In terms of the instrument development, this article selected three instruments with currently common spectral resolutions (100 nm, 50 nm, and 35 nm) as representative examples, simulated tens of millions of radiances of 1525 emissivity curves with 17 center wavelength shift ratios, 6 FWHM change ratios and 6 noise equivalent differential temperatures (NEDTs) under 15 atmospheric conditions with 6 object temperatures, inverted them with two TES methods (ISSTES [
22] and ARTEMISS [
23]) respectively, and quantitatively analyzed the relationship between the LST and LSE inversion errors and each of the impact factors. After this Introduction section,
Section 2 will introduce the data simulation process, the TES algorithms and the evaluation metrics for the inversion results, and
Section 3,
Section 4 and
Section 5 will present the results, discussion and conclusions, respectively.
4. Discussion
The research in this paper focused on the influence of the core performance indicators, in terms of spectra and noise, of the common HTIR instruments on the LST and LSE inversion errors. It provided valuable references for the performance improvement and data processing of HTIR instruments. However, further research is needed on the relationship between the inversion errors and the performance of the HTIR instruments with higher spectral resolution and the validation of the modelled effects with real thermal infrared hyperspectral data. Moreover, during the result analysis, we found that ISSTES method has its own limitations. It is intelligible that after all, every TES method has certain assumptions. This also results in some TES methods (for example, ISSTES) being strong sensitive to data distortion while some TES methods (for example, ARTEMISS) being weakly sensitive to data distortion. Therefore, while committed to improving the performance of the instrument, we should also pay attention to how to further improve the anti-data-distortion ability of the TES method, especially noise.
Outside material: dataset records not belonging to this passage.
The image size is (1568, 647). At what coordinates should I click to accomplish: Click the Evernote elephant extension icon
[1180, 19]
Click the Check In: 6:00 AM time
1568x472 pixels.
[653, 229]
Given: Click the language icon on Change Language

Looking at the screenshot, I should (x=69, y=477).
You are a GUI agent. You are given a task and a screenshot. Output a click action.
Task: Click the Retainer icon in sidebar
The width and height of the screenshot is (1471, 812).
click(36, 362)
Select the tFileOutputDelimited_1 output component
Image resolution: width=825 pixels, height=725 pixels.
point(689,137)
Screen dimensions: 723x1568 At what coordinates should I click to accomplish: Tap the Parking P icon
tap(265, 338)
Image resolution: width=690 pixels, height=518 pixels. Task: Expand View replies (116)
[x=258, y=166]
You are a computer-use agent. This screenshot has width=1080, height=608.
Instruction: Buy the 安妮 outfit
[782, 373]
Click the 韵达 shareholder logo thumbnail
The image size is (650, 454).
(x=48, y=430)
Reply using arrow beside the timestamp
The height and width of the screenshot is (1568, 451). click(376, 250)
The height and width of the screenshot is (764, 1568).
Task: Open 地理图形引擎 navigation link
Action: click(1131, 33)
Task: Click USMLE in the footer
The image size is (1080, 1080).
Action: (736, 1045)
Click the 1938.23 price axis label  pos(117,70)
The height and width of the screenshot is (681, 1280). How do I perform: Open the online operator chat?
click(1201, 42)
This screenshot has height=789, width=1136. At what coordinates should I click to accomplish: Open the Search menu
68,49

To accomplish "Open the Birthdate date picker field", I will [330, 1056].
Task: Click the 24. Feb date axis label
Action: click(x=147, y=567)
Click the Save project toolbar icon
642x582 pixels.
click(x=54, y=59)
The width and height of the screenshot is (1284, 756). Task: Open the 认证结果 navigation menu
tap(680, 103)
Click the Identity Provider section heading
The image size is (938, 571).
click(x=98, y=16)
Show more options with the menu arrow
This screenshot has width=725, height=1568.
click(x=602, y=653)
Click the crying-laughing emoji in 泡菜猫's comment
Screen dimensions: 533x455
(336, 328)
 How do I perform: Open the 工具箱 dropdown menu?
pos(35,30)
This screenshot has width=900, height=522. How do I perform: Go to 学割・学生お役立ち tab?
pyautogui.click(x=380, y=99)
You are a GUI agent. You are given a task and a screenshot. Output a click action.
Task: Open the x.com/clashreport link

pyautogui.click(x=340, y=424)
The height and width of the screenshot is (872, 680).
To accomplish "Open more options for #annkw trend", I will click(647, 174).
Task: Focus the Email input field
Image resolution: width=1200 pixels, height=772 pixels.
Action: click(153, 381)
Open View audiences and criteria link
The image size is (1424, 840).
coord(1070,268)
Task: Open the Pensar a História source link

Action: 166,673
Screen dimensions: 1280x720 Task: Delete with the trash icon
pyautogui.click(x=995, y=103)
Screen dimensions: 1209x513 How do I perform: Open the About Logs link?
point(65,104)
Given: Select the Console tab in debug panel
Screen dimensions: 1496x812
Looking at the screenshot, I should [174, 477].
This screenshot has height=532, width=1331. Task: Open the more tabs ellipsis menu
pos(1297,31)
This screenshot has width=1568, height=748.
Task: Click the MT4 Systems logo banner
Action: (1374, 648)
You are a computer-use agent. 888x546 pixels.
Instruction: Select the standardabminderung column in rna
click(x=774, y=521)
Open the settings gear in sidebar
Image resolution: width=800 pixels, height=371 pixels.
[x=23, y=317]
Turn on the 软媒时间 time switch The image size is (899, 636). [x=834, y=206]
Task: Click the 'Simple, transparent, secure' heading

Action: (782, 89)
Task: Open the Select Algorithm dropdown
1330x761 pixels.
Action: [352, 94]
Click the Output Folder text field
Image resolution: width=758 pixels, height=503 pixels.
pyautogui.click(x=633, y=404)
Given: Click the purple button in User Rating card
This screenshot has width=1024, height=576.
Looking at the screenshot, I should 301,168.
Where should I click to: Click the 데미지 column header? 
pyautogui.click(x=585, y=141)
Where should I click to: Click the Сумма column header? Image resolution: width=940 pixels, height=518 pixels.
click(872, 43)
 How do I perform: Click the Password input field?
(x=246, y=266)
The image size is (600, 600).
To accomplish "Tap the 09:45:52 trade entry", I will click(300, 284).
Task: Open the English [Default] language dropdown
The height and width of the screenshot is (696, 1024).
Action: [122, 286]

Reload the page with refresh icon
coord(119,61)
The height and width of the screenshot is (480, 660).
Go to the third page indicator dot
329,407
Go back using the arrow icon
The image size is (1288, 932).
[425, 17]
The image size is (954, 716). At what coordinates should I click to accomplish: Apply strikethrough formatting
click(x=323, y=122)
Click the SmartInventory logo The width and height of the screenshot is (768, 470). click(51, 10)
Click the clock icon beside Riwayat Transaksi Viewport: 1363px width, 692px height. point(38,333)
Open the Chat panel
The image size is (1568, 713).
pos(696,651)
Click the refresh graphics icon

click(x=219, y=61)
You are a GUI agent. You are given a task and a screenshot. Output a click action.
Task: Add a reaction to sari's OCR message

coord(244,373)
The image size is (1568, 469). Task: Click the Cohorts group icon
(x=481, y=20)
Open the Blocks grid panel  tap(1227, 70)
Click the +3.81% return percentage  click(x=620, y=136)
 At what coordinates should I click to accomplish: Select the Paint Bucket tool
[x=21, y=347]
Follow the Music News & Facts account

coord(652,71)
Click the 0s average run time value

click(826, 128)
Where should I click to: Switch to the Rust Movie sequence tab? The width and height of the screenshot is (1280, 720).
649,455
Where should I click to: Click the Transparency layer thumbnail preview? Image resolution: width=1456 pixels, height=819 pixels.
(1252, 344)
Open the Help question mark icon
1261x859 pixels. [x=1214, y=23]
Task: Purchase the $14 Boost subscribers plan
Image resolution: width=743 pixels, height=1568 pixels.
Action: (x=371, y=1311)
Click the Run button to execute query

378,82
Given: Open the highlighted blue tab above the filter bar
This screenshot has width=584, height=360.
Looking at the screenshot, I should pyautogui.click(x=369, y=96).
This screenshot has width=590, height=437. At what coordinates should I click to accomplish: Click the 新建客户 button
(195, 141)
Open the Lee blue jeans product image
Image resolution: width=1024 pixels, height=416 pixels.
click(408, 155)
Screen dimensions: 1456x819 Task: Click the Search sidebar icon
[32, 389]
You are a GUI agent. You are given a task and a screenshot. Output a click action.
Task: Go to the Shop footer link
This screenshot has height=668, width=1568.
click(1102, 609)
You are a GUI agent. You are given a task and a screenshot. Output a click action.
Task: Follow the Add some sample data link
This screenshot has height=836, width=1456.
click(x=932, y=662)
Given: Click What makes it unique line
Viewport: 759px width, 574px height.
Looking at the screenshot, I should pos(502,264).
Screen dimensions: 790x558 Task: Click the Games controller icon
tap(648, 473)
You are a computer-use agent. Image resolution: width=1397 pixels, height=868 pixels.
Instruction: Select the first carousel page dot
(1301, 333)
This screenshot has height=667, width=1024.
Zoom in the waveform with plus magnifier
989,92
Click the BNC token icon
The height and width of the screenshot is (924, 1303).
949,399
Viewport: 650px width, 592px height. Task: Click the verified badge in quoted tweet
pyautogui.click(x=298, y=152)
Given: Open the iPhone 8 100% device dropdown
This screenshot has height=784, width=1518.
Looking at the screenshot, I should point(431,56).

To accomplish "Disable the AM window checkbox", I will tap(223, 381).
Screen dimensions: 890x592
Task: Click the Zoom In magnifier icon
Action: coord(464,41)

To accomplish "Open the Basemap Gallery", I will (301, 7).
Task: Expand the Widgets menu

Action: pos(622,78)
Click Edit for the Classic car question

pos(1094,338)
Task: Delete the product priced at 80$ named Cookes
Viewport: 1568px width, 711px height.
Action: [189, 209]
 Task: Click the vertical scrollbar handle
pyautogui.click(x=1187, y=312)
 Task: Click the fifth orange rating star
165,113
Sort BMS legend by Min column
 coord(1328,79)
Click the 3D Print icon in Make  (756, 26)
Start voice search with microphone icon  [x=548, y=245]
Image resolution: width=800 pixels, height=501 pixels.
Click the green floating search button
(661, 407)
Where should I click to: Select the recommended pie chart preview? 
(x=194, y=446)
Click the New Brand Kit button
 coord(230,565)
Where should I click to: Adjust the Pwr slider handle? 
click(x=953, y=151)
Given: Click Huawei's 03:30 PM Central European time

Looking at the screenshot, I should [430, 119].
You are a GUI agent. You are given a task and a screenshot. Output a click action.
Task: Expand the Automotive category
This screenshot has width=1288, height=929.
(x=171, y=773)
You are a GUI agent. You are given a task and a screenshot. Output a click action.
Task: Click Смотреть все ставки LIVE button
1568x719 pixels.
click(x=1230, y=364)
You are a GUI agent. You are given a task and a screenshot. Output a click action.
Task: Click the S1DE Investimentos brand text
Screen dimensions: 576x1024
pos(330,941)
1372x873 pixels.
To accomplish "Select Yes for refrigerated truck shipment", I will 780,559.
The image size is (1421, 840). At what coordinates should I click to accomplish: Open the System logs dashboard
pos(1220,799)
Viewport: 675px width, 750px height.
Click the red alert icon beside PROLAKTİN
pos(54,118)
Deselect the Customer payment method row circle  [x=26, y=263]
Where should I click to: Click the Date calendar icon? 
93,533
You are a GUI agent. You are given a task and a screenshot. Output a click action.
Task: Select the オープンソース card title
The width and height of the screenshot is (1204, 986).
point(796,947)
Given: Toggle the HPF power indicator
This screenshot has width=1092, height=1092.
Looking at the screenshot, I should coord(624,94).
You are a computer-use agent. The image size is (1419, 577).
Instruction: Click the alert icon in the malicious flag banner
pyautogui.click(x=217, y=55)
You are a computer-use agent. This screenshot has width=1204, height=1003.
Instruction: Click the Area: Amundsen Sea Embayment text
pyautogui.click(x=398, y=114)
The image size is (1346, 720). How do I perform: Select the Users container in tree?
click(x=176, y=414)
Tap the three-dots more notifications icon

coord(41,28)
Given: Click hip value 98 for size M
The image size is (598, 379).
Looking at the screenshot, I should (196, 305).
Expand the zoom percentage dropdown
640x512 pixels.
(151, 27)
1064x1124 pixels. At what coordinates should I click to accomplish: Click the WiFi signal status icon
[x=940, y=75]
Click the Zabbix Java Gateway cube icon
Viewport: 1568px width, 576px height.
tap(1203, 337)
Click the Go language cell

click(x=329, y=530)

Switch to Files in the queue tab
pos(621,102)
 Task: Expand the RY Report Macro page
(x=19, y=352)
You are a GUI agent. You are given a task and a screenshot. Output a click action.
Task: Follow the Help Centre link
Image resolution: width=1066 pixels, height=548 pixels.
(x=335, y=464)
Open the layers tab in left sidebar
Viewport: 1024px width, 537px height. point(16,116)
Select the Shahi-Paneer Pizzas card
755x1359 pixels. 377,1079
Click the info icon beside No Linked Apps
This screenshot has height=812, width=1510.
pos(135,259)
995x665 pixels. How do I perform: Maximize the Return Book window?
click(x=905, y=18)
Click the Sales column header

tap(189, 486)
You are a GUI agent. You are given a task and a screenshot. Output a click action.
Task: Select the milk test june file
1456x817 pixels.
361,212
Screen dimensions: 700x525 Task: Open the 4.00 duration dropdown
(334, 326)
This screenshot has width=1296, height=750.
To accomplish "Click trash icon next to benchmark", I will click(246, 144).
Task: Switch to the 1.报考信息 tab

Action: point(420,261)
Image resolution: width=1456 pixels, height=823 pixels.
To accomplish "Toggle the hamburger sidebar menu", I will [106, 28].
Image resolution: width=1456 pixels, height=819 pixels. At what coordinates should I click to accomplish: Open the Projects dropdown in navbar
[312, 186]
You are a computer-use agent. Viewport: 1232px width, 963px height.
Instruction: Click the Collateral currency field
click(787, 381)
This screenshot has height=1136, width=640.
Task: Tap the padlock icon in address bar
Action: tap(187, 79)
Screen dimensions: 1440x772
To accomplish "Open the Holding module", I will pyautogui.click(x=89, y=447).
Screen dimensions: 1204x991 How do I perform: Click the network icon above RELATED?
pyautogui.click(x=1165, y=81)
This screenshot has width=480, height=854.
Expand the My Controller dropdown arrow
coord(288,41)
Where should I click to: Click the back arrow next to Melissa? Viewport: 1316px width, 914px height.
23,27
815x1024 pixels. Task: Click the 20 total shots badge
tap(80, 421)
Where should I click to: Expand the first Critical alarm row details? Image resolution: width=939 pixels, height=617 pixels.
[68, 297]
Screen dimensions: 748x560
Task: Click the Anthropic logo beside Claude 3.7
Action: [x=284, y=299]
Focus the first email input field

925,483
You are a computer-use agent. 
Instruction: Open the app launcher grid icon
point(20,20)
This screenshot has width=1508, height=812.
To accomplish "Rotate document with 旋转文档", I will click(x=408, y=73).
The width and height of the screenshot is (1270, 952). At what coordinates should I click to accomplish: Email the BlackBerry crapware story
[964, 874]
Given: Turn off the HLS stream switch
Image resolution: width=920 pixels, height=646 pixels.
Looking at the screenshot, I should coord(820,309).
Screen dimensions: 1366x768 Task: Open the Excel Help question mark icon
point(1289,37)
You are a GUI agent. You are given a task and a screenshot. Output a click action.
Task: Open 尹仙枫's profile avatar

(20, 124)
Instrument noise cannot be avoided or precisely corrected with the data itself, while center wavelength shift and FWHM change can usually be corrected by some methods to reduce the errors. Besides, atmospheric correction error is also affected by factors such as center wavelength shift, FWHM change and NEDT, which in turn affects the error of the TES algorithms. It needs further research, especially, whether the superposition effect will amplify the influence of instrument spectral parameter changes and noise on the TES algorithms.